Aim of the exercise =>
Reproduce each line of the data exactly as it is.

Data listing =>
....................

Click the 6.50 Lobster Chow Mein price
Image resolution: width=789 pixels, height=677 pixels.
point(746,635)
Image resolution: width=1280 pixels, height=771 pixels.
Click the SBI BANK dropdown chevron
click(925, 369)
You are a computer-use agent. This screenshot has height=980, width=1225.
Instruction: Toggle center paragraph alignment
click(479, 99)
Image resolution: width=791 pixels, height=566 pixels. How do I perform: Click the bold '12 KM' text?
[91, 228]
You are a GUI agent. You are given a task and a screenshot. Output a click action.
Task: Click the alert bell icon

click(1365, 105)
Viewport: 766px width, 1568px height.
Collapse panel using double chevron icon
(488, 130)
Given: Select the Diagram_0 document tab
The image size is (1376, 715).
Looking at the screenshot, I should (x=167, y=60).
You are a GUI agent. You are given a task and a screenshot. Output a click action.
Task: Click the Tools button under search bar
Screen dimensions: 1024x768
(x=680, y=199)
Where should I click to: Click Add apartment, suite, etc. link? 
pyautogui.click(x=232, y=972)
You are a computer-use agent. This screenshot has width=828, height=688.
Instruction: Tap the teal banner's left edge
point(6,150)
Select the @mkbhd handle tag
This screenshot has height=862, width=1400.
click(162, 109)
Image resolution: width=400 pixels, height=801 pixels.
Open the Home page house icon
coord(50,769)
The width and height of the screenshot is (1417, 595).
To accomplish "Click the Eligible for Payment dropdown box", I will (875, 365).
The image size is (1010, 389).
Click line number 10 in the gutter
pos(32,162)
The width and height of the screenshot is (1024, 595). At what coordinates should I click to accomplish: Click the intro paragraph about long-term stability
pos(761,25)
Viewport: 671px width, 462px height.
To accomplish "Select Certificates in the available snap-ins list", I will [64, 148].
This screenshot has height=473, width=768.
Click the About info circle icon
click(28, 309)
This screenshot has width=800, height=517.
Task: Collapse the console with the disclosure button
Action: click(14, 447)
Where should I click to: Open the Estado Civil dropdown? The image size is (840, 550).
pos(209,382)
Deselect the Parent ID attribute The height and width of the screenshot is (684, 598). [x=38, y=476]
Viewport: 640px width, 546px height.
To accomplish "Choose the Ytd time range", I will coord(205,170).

....................

Task output =>
Click the 6.50 Lobster Chow Mein price
Image resolution: width=789 pixels, height=677 pixels.
point(746,635)
Image resolution: width=1280 pixels, height=771 pixels.
Click the SBI BANK dropdown chevron
click(925, 369)
You are a computer-use agent. This screenshot has height=980, width=1225.
Instruction: Toggle center paragraph alignment
click(479, 99)
Image resolution: width=791 pixels, height=566 pixels. How do I perform: Click the bold '12 KM' text?
[91, 228]
You are a GUI agent. You are given a task and a screenshot. Output a click action.
Task: Click the alert bell icon

click(1365, 105)
Viewport: 766px width, 1568px height.
Collapse panel using double chevron icon
(488, 130)
Given: Select the Diagram_0 document tab
The image size is (1376, 715).
Looking at the screenshot, I should (x=167, y=60).
You are a GUI agent. You are given a task and a screenshot. Output a click action.
Task: Click the Tools button under search bar
Screen dimensions: 1024x768
(x=680, y=199)
Where should I click to: Click Add apartment, suite, etc. link? 
pyautogui.click(x=232, y=972)
You are a computer-use agent. This screenshot has width=828, height=688.
Instruction: Tap the teal banner's left edge
point(6,150)
Select the @mkbhd handle tag
This screenshot has height=862, width=1400.
click(162, 109)
Image resolution: width=400 pixels, height=801 pixels.
Open the Home page house icon
coord(50,769)
The width and height of the screenshot is (1417, 595).
To accomplish "Click the Eligible for Payment dropdown box", I will (875, 365).
The image size is (1010, 389).
Click line number 10 in the gutter
pos(32,162)
The width and height of the screenshot is (1024, 595). At what coordinates should I click to accomplish: Click the intro paragraph about long-term stability
pos(761,25)
Viewport: 671px width, 462px height.
To accomplish "Select Certificates in the available snap-ins list", I will [64, 148].
This screenshot has height=473, width=768.
Click the About info circle icon
click(28, 309)
This screenshot has width=800, height=517.
Task: Collapse the console with the disclosure button
Action: click(14, 447)
Where should I click to: Open the Estado Civil dropdown? The image size is (840, 550).
pos(209,382)
Deselect the Parent ID attribute The height and width of the screenshot is (684, 598). [x=38, y=476]
Viewport: 640px width, 546px height.
To accomplish "Choose the Ytd time range", I will coord(205,170).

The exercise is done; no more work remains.